Padang, Humas - Kinerja pelayanan Kantor Urusan Agama di Sumatera Barat menunjukkan tren yang kian membaik. Hal itu tercermin dari capaian Indeks Pelayanan KUA Kecamatan yang mencapai 86,3 persen, sebuah angka yang masuk kategori sangat baik dan mengalami peningkatan dibanding tahun-tahun sebelumnya.

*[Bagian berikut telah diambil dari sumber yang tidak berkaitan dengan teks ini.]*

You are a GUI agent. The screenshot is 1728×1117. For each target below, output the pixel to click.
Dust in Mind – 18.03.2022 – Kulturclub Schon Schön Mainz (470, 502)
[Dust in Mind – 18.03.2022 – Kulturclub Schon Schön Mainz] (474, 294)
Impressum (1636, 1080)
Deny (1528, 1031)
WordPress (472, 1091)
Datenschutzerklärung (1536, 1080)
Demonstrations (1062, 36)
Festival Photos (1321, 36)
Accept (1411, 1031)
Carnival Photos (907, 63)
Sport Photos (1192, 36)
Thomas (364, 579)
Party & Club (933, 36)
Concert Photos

Capaian tersebut disampaikan Kepala Bidang Urusan Agama Islam Kanwil Kementerian Agama Sumatera Barat, Yosef Chairul, saat menyampaikan amanat pada apel pagi awal pekan di halaman kantor Kanwil Kemenag Sumbar, Senin (9/2/2026). Menurutnya, hasil ini merupakan buah kerja bersama seluruh jajaran KUA, termasuk 174 KUA Kecamatan yang tersebar di kabupaten dan kota se-Sumatera Barat.

Yosef menjelaskan, peningkatan kualitas pelayanan KUA tidak terjadi begitu saja. Dukungan sarana dan prasarana dari Dirjen Bimas Islam menjadi salah satu faktor penting, mulai dari kelengkapan pengelolaan data, ketersediaan mobiler, hingga formulir pelayanan. Fasilitasi ini, kata dia, sangat membantu KUA dalam memberikan layanan yang lebih tertib dan nyaman bagi masyarakat.

Selain itu, penguatan sumber daya manusia juga menjadi perhatian. Jika sebelumnya satu KUA hanya diisi oleh satu penghulu dan dua pelaksana, bahkan ada yang kurang, kini setiap KUA ditopang minimal 15 orang SDM. Kondisi ini membuat beban kerja lebih seimbang dan pelayanan lebih responsif.

Perubahan juga terasa melalui digitalisasi layanan KUA. Proses administrasi yang dulu memakan waktu kini bisa dilakukan lebih cepat dan sederhana. Masyarakat tidak lagi harus berulang kali datang ke kantor hanya untuk mengurus hal-hal administratif.

Menariknya, Yosef juga menyinggung adanya peningkatan jumlah peristiwa nikah sepanjang tahun 2025. Meski tidak signifikan, angka pernikahan tercatat naik 0,3 persen. Ia menilai, di tengah tantangan sosial yang membuat sebagian orang enggan menikah, tren ini patut dicermati sebagai sinyal positif.

Pada kesempatan yang sama, Yosef menyampaikan kesiapan Kanwil Kemenag Sumbar dalam menyambut agenda keagamaan nasional. Berdasarkan surat dari Direktorat Jenderal, pada 17 Februari mendatang akan dilaksanakan rukyatul hilal. Saat ini, sudah ada 15 kabupaten dan kota di Sumatera Barat yang menetapkan titik lokasi pemantauan. Hasil rukyat tersebut nantinya akan menunggu keputusan sidang isbat di tingkat pusat.

Tak hanya itu, Kanwil Kemenag Sumbar juga mulai melakukan persiapan ibadah kurban. Beberapa waktu lalu, formulir partisipasi kurban telah disebarkan kepada pegawai. Yosef mengimbau agar jajaran Kemenag turut menjadi peserta kurban, sehingga daging kurban dapat disalurkan ke daerah-daerah yang membutuhkan, termasuk wilayah terdampak bencana. Tahun lalu, Kemenag Sumbar tercatat ikut berkolaborasi dengan pemerintah daerah dalam penyaluran kurban.

Dalam amanatnya, Yosef juga mengingatkan pentingnya tertib administrasi bagi seluruh pegawai. Penginputan Sasaran Kinerja Pegawai diminta rampung paling lambat minggu ketiga Februari. Selain itu, laporan harta dan kewajiban juga menjadi dasar dalam penetapan pembayaran tunjangan, sehingga diharapkan sudah diinput sebelum akhir bulan. Untuk LHKPN, batas waktu pelaporan ditetapkan hingga 28 Februari.

Mulai hari ini pula, telaah staf kepada pimpinan dan nota dinas dilakukan secara berbasis aplikasi Srikandi. Dengan sistem ini, setiap persetujuan pimpinan memiliki dasar yang jelas dan terdokumentasi dengan baik.

Apel pagi tersebut diikuti oleh Kepala Bagian Tata Usaha, para kepala bidang, pembimas, ketua tim kerja, pejabat fungsional dan pelaksana, PPPK, CPNS, serta Mahasiswa praktik lapangan.